NIR Discussion Forum: Oil in seeds quantification

Oil in seeds quantification Log Out | Topics | Search
Moderators | Register | Edit Profile

NIR Discussion Forum » Bruce Campbell's List » I need help » Oil in seeds quantification

« Previous Next »

Author

Message

Gabi Levin (gabiruth)
Senior Member
Username: gabiruth

Post Number: 30
Registered: 5-2009

Posted on Wednesday, February 03, 2010 - 12:46 am:

Hi Limor,

Please call me - I can not place info that will be considered commercial - I have large experience in that matter

Gabi Levin +972 050-7733911

Limor Baruch (baruch)
New member
Username: baruch

Post Number: 4
Registered: 5-2009

Posted on Tuesday, February 02, 2010 - 10:47 am:

Hi,
Thank you all for your notes, I have found them very useful, and I'm trying to improve my methods accordingly.
As for your questions:
I use 18-22 calibration samples (5 spectra for each sample)and I try to choose samples which will cover the whole range of oil concentration in the seeds.
I have a set of about 40 samples which were scanned and then their oil content was determined by solvent extraction. The samples which were not included in the method were used for its evalualion.

dafna barkan (dafna)
Member
Username: dafna

Post Number: 13
Registered: 4-2003

Posted on Tuesday, February 02, 2010 - 3:31 am:

Hi, Limor,
In addition to the points already raised, you should also pay attention to the size of your calibration set, as well as to the oil content range of the samples you are using. Too few samples or a very narrow range of the constituent you are trying to calibrate can impair the accuracy of the prediction model.

Marion Cuny (marion)
New member
Username: marion

Post Number: 5
Registered: 6-2009

Posted on Tuesday, February 02, 2010 - 2:28 am:

Hi

to compliment what Jose suggested, there is a test to know if you can trust your prediction or not called the inlier test.
It looks at samples that will be accepted by the T2 Hotelling limit but will still be too far from a calibration sample.
The limit for this test is the maximal distance between 2 neighbours samples in the calibration set.
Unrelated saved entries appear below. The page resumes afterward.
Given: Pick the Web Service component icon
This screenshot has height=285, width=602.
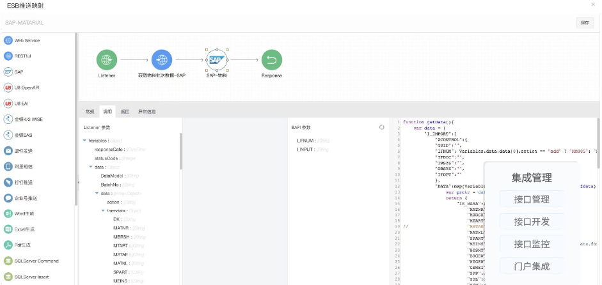Looking at the screenshot, I should pyautogui.click(x=9, y=40).
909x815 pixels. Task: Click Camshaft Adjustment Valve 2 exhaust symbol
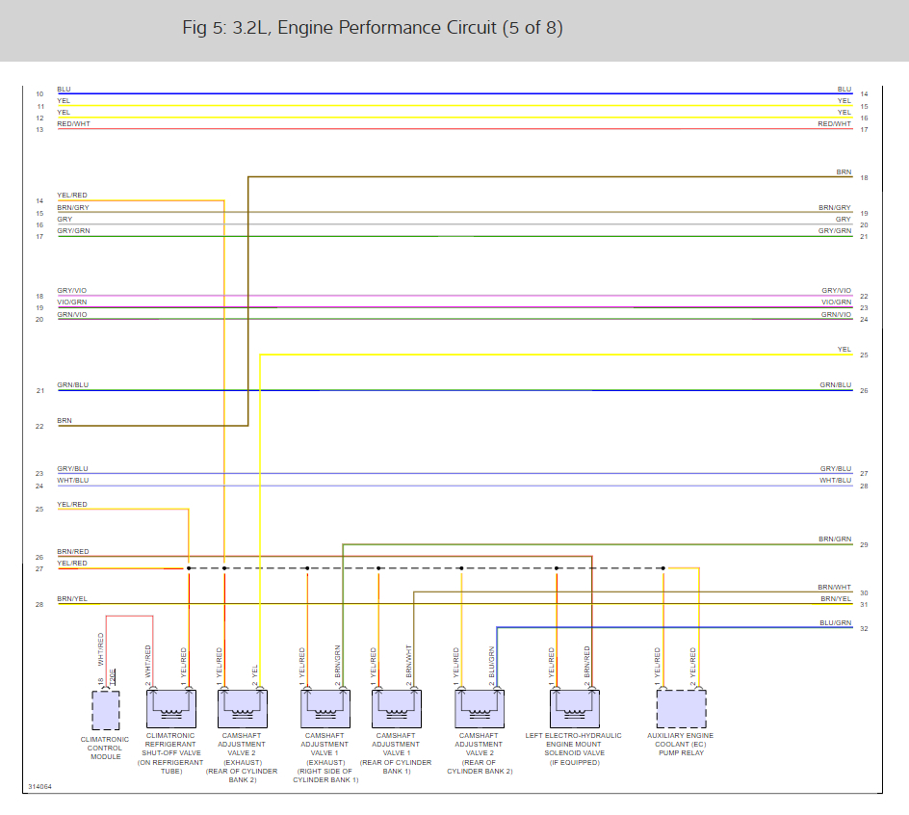[243, 708]
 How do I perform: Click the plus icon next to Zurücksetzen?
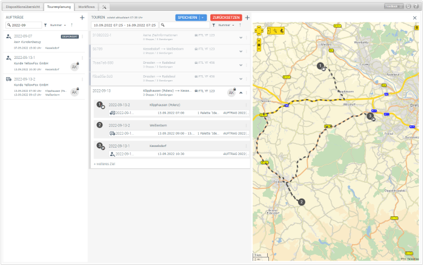coord(247,18)
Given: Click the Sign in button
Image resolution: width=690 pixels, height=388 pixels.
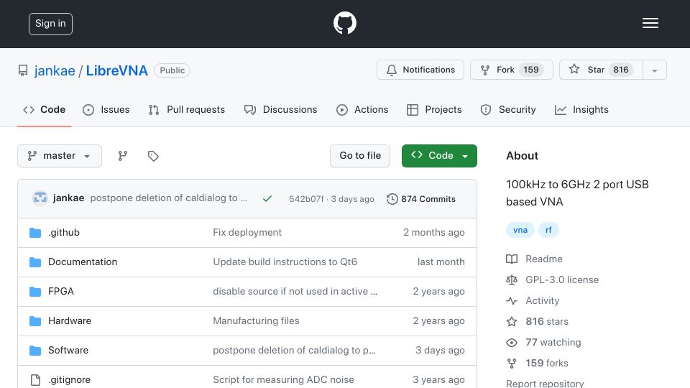Looking at the screenshot, I should tap(50, 24).
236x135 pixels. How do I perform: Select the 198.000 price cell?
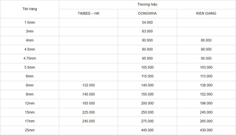click(206, 103)
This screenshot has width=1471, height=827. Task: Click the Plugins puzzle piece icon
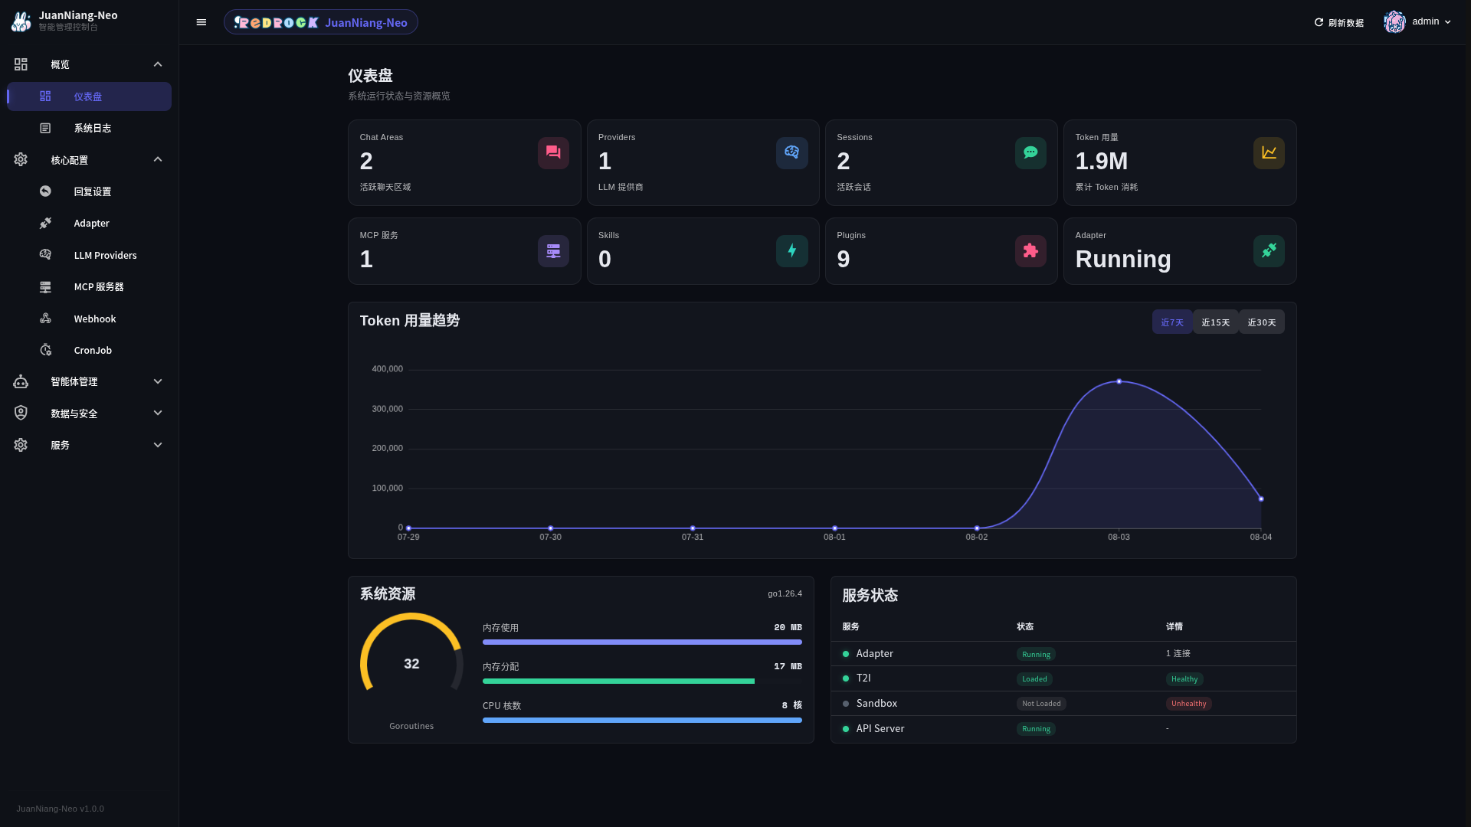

and to add on Nils comment, you should use some indicators to determine the accurate number of latent variables to take into account. So every time you add a component look how those parameters behave:

- Explained variance in Y: you want it to go as close as possible to 100, it is better to use the validation curve for this (I assume you do a cross-validation when calibrating)

- the RMSECV: you want it as low as possible, so if it start to increase when adding one more component you should stop (I assume you use a cross-validation when calibrating)

- the shape of the component you add. If it shows a signal like for example a peak you are still using information to model Y if it looks noisy maybe you start over-fitting.

Marion

Jose Miguel Hernadez Hierro (jmhhierro)
Junior Member
Username: jmhhierro

Post Number: 7
Registered: 4-2008

Posted on Tuesday, February 02, 2010 - 1:54 am:

Hello Limor,

I agree with Nils. Moreover, I think that a useful way to be sure that your new samples belong to the spectral space is a PCA analysis. You can run a PCA whit your calibration samples to undertake this task. If your new sample belonged to the spectral space, you could make the prediction of this sample.

Best regards,

Jose Miguel

Nils Lastein (nilslastein)
New member
Username: nilslastein

Post Number: 1
Registered: 7-2009

Posted on Tuesday, February 02, 2010 - 1:26 am:

Hello Limor

Which kind a validation do you use? It seems as you are using too many components (overfitting). The best way to determine the right number of components is to use test-set or second-best split-half.

How many calibration samples are you using?

\Nils

Limor Baruch (baruch)
New member
Username: baruch

Post Number: 3
Registered: 5-2009

Posted on Tuesday, February 02, 2010 - 1:19 am:

Hello,
I'm trying to develop a method for quantification of oil content in seeds. I work with Antaris II instrument and TQ analyst software. Every time I reach a model which appears very good according to the software tools. However, when I use it for the prediction of new samples it fails to predict the actuel oil content. Sometimes the prediction seems OK but after performing some more tests I see the error in prediction.
I will be grateful to get some new ideas or advices.